JOMBANG Banyak orang barangkali merasa terganggu dengan semut lantaran takut digigit, terutama rangrang (semut merah yang besar). Akan tetapi, Prihandono, warga Desa Temuwulan, Kecamatan Perak, Jombang, Jawa Timur, justru melihat semut itu sebagai potensi bisnis.
Pria 45 tahun tersebut memelihara atau beternak rangrang untuk menghasilkan telur semut atau kroto. Tentu saja ini bisnis yang langka. Hasilnya, Prihandono meraup keuntungan jutaan rupiah. Bagaimana caranya?
Prihandono mengawali bisnis kroto dengan membuat rumah untuk semut. Rumah untuk semut-semut itu berupa botol-botol bekas air mineral. Saya juga mesti berikan makan serta minum dengan cara teratur pada semut peliharaan ini supaya tak mati serta cepat bertelur, ujar Prihandono, dikutip dari umkmjogja, 9 September 2017.
Menurut Prihandono, suhu tempat semut ini tinggal juga harus diperhatikan. Apabila hawa terlampau panas mesti menyemprotkan air seperti embun supaya suhu menjadi lebih dingin. Karena apabila terlampau panas, semut dapat mati, katanya.

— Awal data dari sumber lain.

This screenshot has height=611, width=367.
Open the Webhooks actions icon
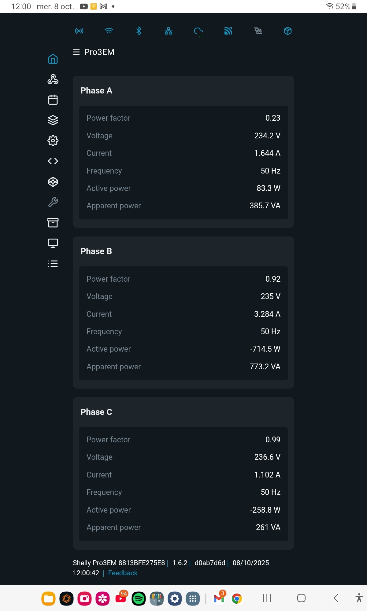53,79
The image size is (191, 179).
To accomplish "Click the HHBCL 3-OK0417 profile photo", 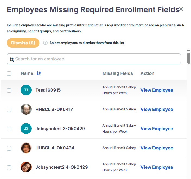I will [26, 109].
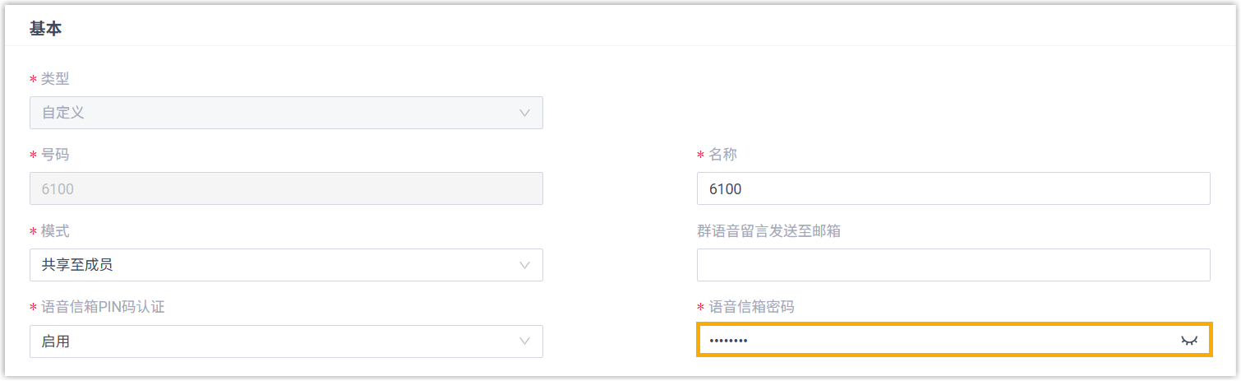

Ia mengungkap, harga kroto lumayan mahal lantaran telur semut itu dibutuhkan untuk pakan burung dan permintaan masyarakat cukup tinggi. Ia memperoleh Rp150 ribu per kilogram. Dalam satu minggu, sekurang-kurangnya saya bisa memanen kroto dua kali dari kandang semut ini. Sekali panen bisa mendapatkan tiga sampai empat kilogram, ujar Prihandono.